Manchán Magan: più profondo ti immergi nella cultura islandese, più l’Irlanda trovi
https://www.irishtimes.com/life-style/people/2025/05/18/manchan-magan-the-deeper-you-dive-into-icelandic-culture-the-more-of-ireland-you-find/
di AirbreathingDragon
7 commenti
Excerpts:
>The tour guide mentioned that researchers had found traces of lead residue in the woman’s teeth which revealed that she been born in Ireland or Scotland and brought to Iceland as a young girl. It struck me as interesting that her native language must have been Irish, or at least the version of Middle Irish that was spoken in Ireland, Scotland and the Isle of Man at the time. The guide went on to say that DNA evidence revealed that the young warrior’s father was Norse and his mother was Irish, and so, he too was probably bilingual, speaking Old Norse and Middle Irish.

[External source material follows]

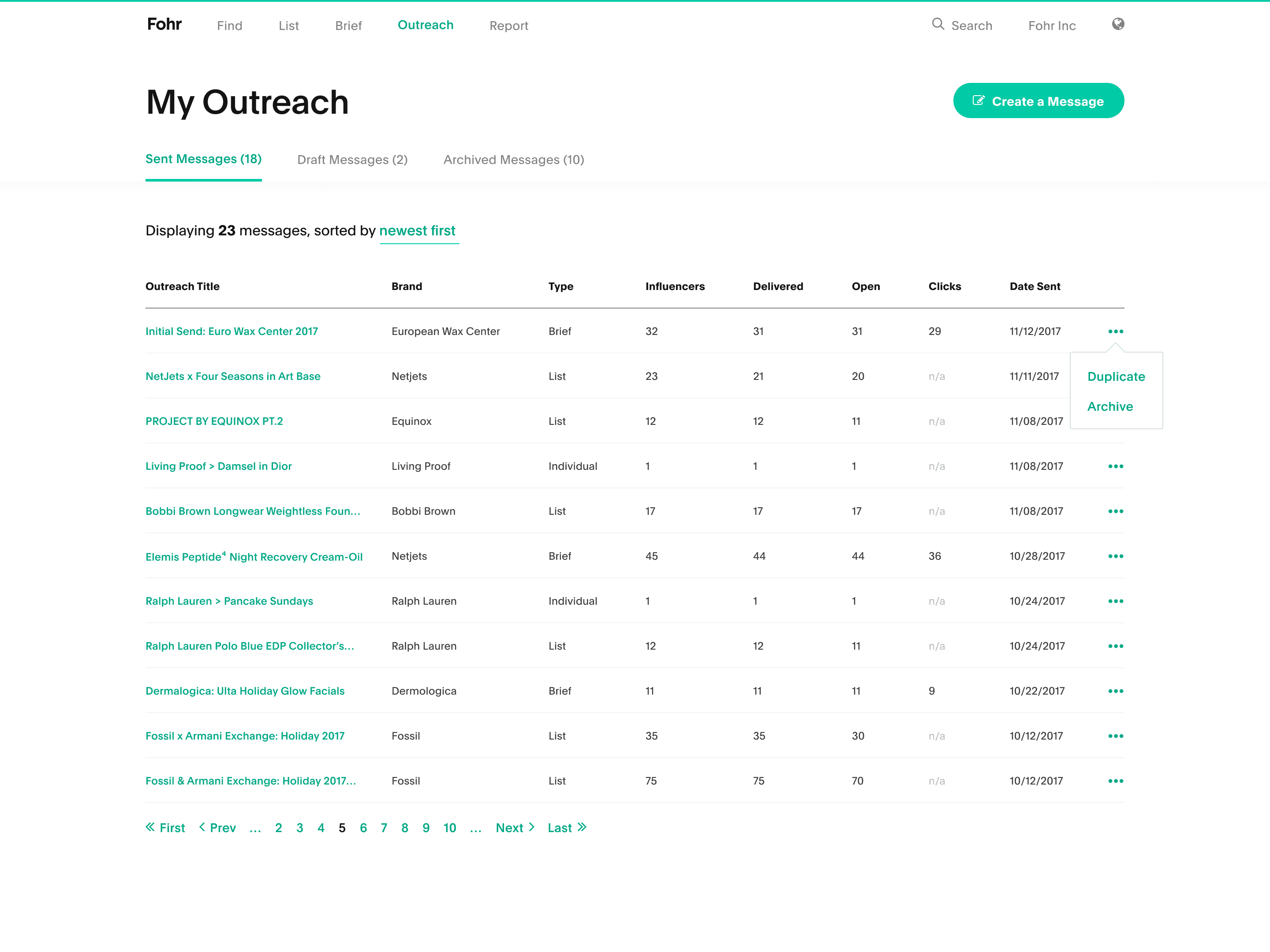
Task: Open options dots for Fossil & Armani row
Action: coord(1116,781)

>That was the moment it dawned on me that one of the first languages ever spoken on this barren, unoccupied land was Irish. It’s likely that various seafaring wanderers had made brief visits to the island before them, but Irish and Old Norse were the languages that the rocks, waterfalls, fjords, lava fields and stunted trees first got to hear for any continuous period.
>Really, the deeper you dive into Icelandic culture the more of Ireland you find, which all gives rise to one central question: if we in Ireland have distant cousins living just below the Arctic Circle, shouldn’t we spend some time getting to know them? And if a significant proportion of the make-up and mindset of Icelandic people arises from Ireland, might not they be curious about it? As the motherland, mother tongue and mother culture, do we have a certain duty to reach out to our more northern kinsfolk? To remind them from whence they came.
So you are saying we need to unite the WHOLE country…?
There’s only nine letters off between Iceland and Ireland, so it figures we share a lot in common.
Manchán does a great job with the Irish language, teaching us about the land, myths and so much. He isn’t an influencer type which makes it better. For me I find his books dense to read but love listening to him, learn a lot
If memory serves, Norse raiders brought captured Irish women to Iceland as slaves and concubines, establishing settlements with them. While Irish men were also taken as slaves, they had little lasting influence on the Icelandic population, which is largely Norse in paternal lineage and Irish in maternal lineage.
I drove around Iceland a few years ago and it had a very West-of-Ireland feel to it. Reykjavik even felt like Galway with the narrow streets, murals and closeness to the ocean.
Iceland has a complex history, including of Irish settlement, slavery, and monastic activity. For the sake of their national identity and a national story to bind them together, they just wrote the Irish influence out decades ago. At least according to a friend who lives there.